---------- DATASET RECORDS ----------

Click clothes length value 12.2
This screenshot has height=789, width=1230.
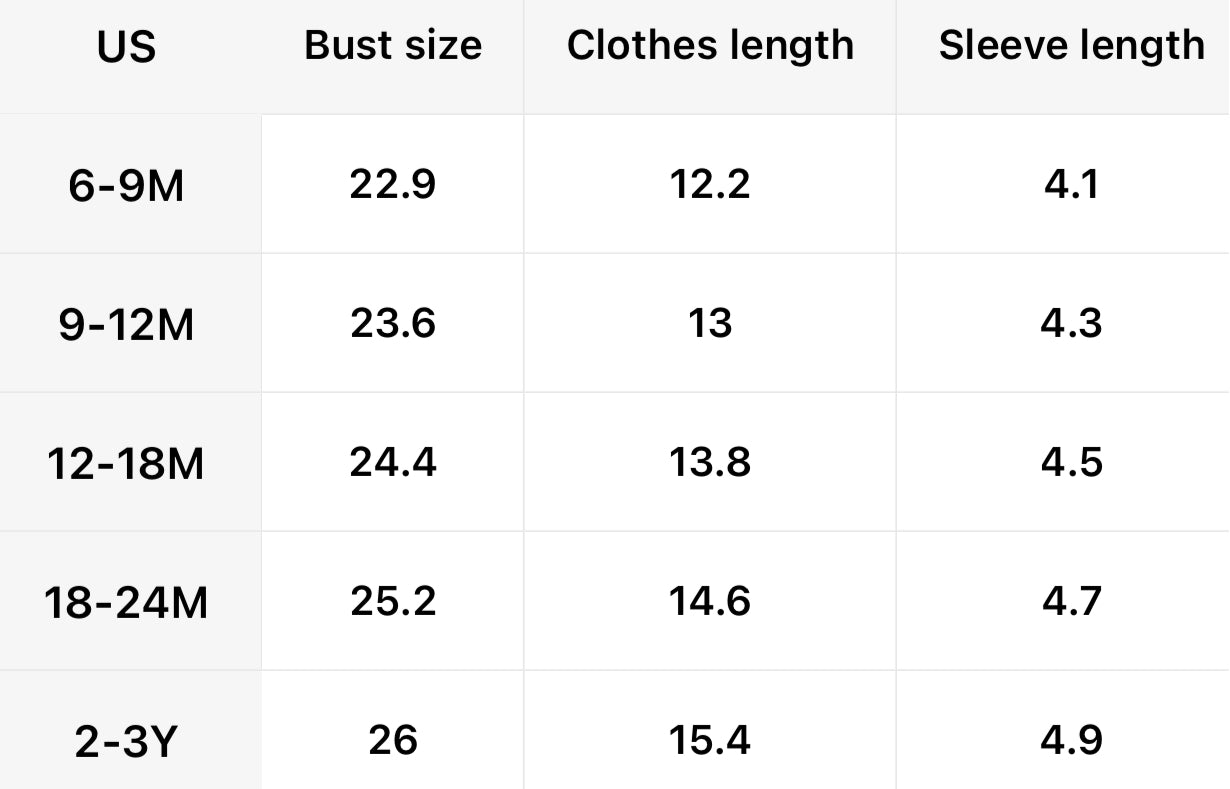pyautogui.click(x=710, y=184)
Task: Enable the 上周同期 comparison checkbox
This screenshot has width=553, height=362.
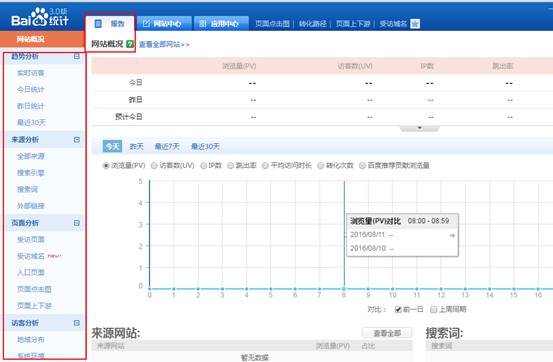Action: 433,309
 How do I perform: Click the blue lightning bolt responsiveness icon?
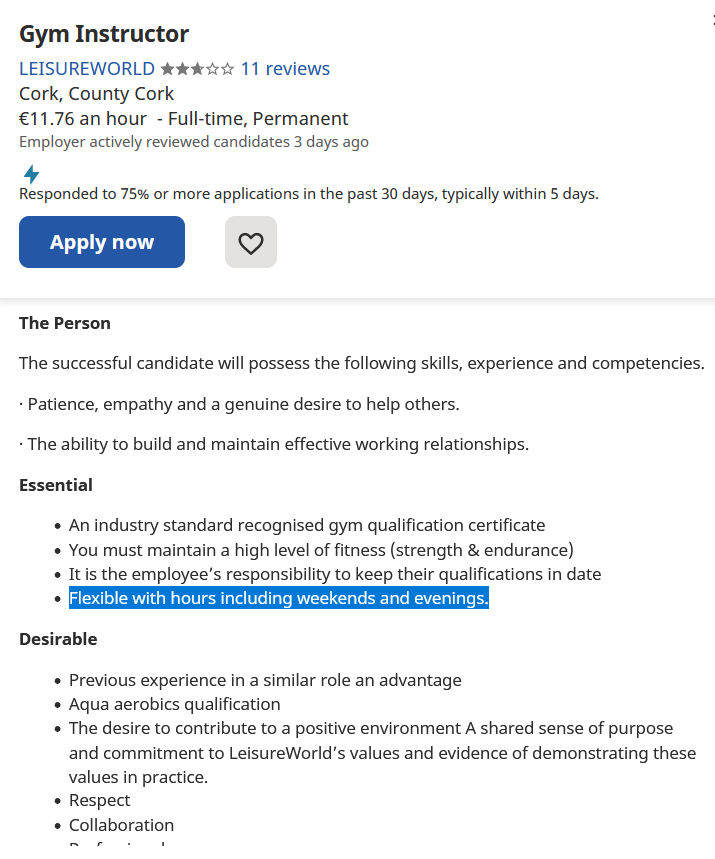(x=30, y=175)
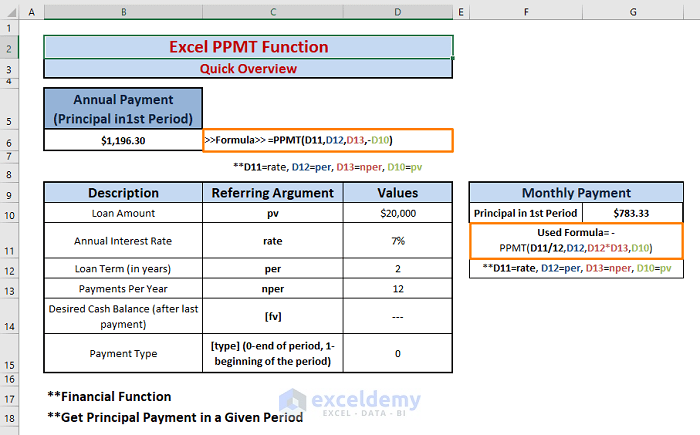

----------

# EXERCISE INSTRUCTIONS
Give back all entries exactly. No pictures belong in the copy.

# SOLUTION BELOW
Click clothes length value 12.2
This screenshot has height=789, width=1230.
pyautogui.click(x=710, y=184)
Task: Enable the 上周同期 comparison checkbox
This screenshot has width=553, height=362.
Action: 433,309
 How do I perform: Click the blue lightning bolt responsiveness icon?
(x=30, y=175)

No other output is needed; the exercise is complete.